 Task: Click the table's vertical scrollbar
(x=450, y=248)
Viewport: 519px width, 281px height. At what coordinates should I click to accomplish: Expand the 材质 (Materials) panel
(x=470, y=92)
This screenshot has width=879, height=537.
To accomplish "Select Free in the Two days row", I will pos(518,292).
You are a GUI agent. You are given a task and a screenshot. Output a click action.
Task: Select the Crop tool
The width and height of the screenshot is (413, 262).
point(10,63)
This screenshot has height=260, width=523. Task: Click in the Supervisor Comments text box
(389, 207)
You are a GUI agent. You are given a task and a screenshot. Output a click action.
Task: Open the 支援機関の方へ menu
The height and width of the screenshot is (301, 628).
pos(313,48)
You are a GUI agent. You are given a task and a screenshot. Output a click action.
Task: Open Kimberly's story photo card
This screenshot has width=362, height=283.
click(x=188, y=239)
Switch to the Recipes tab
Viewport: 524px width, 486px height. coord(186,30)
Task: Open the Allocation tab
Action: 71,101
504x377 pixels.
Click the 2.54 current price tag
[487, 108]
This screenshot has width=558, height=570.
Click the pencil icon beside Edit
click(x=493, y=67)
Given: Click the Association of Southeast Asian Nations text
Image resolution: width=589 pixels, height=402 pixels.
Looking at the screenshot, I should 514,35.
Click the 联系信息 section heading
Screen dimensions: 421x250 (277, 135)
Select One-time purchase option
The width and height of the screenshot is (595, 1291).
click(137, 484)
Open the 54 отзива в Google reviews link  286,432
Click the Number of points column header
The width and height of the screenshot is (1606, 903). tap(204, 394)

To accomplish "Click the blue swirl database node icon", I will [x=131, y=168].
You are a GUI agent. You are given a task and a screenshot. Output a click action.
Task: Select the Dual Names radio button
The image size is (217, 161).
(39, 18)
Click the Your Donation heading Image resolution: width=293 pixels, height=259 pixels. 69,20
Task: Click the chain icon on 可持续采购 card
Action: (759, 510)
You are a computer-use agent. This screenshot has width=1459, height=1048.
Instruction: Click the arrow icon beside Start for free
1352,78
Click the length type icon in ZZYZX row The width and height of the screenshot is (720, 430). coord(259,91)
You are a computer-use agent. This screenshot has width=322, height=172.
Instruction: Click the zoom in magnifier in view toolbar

Description of the task:
Copy out the listing above, everything from the line containing "Open the 54" down to the line containing "will [x=131, y=168].", keeping each line as it appears.

Problem solution:
Open the 54 отзива в Google reviews link  286,432
Click the Number of points column header
The width and height of the screenshot is (1606, 903). tap(204, 394)

To accomplish "Click the blue swirl database node icon", I will [x=131, y=168].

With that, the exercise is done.